• Exercise objective: Word for word, return the entries listed below.

• Source data:
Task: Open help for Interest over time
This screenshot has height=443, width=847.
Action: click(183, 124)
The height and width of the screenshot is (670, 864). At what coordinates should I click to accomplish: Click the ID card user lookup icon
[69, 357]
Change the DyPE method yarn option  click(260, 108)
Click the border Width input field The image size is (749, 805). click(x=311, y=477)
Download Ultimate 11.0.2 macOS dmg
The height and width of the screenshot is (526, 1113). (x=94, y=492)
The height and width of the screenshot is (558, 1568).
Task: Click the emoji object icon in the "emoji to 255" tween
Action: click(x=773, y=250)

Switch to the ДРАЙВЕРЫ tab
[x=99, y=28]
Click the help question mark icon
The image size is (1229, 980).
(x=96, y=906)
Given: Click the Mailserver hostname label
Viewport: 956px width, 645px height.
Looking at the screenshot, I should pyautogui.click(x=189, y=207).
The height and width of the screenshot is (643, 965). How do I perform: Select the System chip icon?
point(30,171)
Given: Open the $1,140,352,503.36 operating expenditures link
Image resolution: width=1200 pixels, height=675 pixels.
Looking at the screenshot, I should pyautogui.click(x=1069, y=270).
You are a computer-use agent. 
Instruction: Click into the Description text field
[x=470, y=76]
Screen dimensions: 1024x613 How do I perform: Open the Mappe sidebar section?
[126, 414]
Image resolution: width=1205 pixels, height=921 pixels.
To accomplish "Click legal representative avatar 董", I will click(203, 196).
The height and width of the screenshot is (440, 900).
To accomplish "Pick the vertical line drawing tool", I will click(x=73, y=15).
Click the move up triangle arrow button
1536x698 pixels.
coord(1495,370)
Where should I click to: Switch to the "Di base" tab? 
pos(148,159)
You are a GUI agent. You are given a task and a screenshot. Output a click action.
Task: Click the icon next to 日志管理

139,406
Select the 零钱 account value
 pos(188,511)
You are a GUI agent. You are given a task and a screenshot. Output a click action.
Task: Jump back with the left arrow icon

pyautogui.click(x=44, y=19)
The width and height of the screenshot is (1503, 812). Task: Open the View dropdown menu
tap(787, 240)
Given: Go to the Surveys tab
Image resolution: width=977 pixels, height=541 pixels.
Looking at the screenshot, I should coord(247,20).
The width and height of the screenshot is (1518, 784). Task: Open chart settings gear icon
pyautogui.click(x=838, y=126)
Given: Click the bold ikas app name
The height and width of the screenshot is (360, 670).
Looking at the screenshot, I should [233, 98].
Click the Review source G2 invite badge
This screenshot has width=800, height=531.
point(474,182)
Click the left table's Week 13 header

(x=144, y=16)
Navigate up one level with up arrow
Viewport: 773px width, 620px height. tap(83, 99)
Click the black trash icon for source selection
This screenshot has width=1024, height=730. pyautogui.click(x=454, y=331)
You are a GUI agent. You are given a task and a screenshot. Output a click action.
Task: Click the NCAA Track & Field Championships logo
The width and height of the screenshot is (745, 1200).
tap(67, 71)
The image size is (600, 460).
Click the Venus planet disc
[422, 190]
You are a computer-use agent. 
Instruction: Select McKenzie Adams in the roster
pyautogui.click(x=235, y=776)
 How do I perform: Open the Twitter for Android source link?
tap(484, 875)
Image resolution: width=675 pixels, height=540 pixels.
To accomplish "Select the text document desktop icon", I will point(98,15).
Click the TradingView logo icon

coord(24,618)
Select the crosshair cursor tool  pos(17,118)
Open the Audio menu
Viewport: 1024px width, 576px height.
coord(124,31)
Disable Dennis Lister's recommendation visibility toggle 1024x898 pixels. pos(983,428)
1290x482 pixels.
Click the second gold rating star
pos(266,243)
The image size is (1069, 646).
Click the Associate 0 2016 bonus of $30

• Task solution:
Task: Open help for Interest over time
This screenshot has height=443, width=847.
Action: click(183, 124)
The height and width of the screenshot is (670, 864). At what coordinates should I click to accomplish: Click the ID card user lookup icon
[69, 357]
Change the DyPE method yarn option  click(260, 108)
Click the border Width input field The image size is (749, 805). click(x=311, y=477)
Download Ultimate 11.0.2 macOS dmg
The height and width of the screenshot is (526, 1113). (x=94, y=492)
The height and width of the screenshot is (558, 1568).
Task: Click the emoji object icon in the "emoji to 255" tween
Action: click(x=773, y=250)

Switch to the ДРАЙВЕРЫ tab
[x=99, y=28]
Click the help question mark icon
The image size is (1229, 980).
(x=96, y=906)
Given: Click the Mailserver hostname label
Viewport: 956px width, 645px height.
Looking at the screenshot, I should pyautogui.click(x=189, y=207).
The height and width of the screenshot is (643, 965). How do I perform: Select the System chip icon?
point(30,171)
Given: Open the $1,140,352,503.36 operating expenditures link
Image resolution: width=1200 pixels, height=675 pixels.
Looking at the screenshot, I should pyautogui.click(x=1069, y=270).
You are a computer-use agent. 
Instruction: Click into the Description text field
[x=470, y=76]
Screen dimensions: 1024x613 How do I perform: Open the Mappe sidebar section?
[126, 414]
Image resolution: width=1205 pixels, height=921 pixels.
To accomplish "Click legal representative avatar 董", I will click(203, 196).
The height and width of the screenshot is (440, 900).
To accomplish "Pick the vertical line drawing tool", I will click(x=73, y=15).
Click the move up triangle arrow button
1536x698 pixels.
coord(1495,370)
Where should I click to: Switch to the "Di base" tab? 
pos(148,159)
You are a GUI agent. You are given a task and a screenshot. Output a click action.
Task: Click the icon next to 日志管理

139,406
Select the 零钱 account value
 pos(188,511)
You are a GUI agent. You are given a task and a screenshot. Output a click action.
Task: Jump back with the left arrow icon

pyautogui.click(x=44, y=19)
The width and height of the screenshot is (1503, 812). Task: Open the View dropdown menu
tap(787, 240)
Given: Go to the Surveys tab
Image resolution: width=977 pixels, height=541 pixels.
Looking at the screenshot, I should coord(247,20).
The width and height of the screenshot is (1518, 784). Task: Open chart settings gear icon
pyautogui.click(x=838, y=126)
Given: Click the bold ikas app name
The height and width of the screenshot is (360, 670).
Looking at the screenshot, I should [233, 98].
Click the Review source G2 invite badge
This screenshot has width=800, height=531.
point(474,182)
Click the left table's Week 13 header

(x=144, y=16)
Navigate up one level with up arrow
Viewport: 773px width, 620px height. tap(83, 99)
Click the black trash icon for source selection
This screenshot has width=1024, height=730. pyautogui.click(x=454, y=331)
You are a GUI agent. You are given a task and a screenshot. Output a click action.
Task: Click the NCAA Track & Field Championships logo
The width and height of the screenshot is (745, 1200).
tap(67, 71)
The image size is (600, 460).
Click the Venus planet disc
[422, 190]
You are a computer-use agent. 
Instruction: Select McKenzie Adams in the roster
pyautogui.click(x=235, y=776)
 How do I perform: Open the Twitter for Android source link?
tap(484, 875)
Image resolution: width=675 pixels, height=540 pixels.
To accomplish "Select the text document desktop icon", I will point(98,15).
Click the TradingView logo icon

coord(24,618)
Select the crosshair cursor tool  pos(17,118)
Open the Audio menu
Viewport: 1024px width, 576px height.
coord(124,31)
Disable Dennis Lister's recommendation visibility toggle 1024x898 pixels. pos(983,428)
1290x482 pixels.
Click the second gold rating star
pos(266,243)
The image size is (1069, 646).
Click the Associate 0 2016 bonus of $30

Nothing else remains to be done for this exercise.